Records in a dataset
........

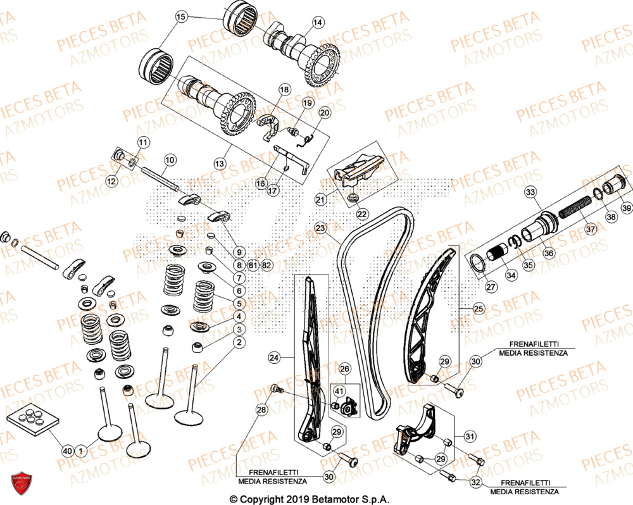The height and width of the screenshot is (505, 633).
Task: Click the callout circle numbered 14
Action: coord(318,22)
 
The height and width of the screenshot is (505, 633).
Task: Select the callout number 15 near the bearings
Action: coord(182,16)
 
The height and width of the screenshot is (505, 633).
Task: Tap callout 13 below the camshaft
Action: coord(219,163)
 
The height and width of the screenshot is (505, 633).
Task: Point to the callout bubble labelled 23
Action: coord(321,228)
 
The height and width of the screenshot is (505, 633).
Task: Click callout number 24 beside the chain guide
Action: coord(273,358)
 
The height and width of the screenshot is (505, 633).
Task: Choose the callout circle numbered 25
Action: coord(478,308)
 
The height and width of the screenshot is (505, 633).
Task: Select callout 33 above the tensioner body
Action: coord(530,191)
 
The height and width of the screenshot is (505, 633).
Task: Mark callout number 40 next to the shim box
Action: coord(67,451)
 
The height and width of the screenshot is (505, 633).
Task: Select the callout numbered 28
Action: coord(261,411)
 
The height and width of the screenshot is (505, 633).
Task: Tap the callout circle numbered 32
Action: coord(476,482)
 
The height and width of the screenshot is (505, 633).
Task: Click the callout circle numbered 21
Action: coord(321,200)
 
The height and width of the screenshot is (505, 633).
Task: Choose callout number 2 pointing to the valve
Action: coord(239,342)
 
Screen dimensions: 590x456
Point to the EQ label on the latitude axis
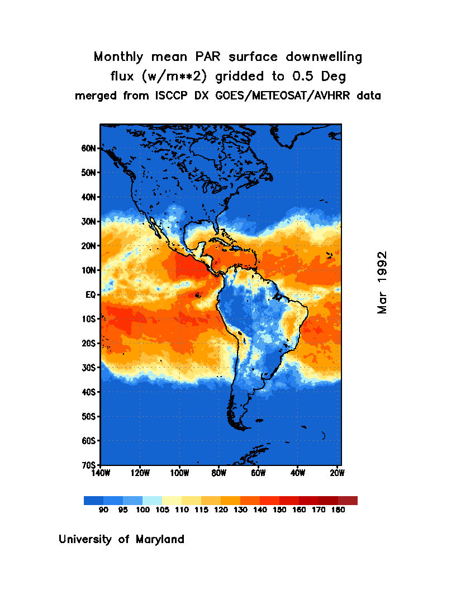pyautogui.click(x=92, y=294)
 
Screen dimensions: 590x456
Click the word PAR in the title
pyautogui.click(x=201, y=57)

........

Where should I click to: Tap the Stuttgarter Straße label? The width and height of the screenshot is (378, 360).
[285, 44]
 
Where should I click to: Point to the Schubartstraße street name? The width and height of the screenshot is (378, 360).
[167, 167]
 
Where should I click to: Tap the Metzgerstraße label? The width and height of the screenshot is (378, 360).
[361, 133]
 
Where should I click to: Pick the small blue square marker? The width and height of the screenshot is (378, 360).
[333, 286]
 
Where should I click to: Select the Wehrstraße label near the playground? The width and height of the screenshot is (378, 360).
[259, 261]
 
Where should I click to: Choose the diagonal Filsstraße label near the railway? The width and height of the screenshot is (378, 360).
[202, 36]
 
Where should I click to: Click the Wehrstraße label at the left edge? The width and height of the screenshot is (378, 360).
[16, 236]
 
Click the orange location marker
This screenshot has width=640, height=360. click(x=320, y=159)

........

▸ **EXERCISE INSTRUCTIONS**
Can you rewrite only the part of the records that opens with the line containing "Where should I click to: Select" and closes with the line containing "This screenshot has", both of those lines included? Keep every line as it is, but move each coordinate in the answers by -71.

▸ **TASK ANSWER**
Where should I click to: Select the Wehrstraße label near the playground? The width and height of the screenshot is (378, 360).
[188, 190]
 
Where should I click to: Choose the diagonal Filsstraße label near the railway? The width and height of the screenshot is (378, 360).
[131, -35]
 
Where should I click to: Click the Wehrstraße label at the left edge? The width and height of the screenshot is (378, 360).
[-55, 165]
 
Click the orange location marker
This screenshot has width=640, height=360. click(x=249, y=88)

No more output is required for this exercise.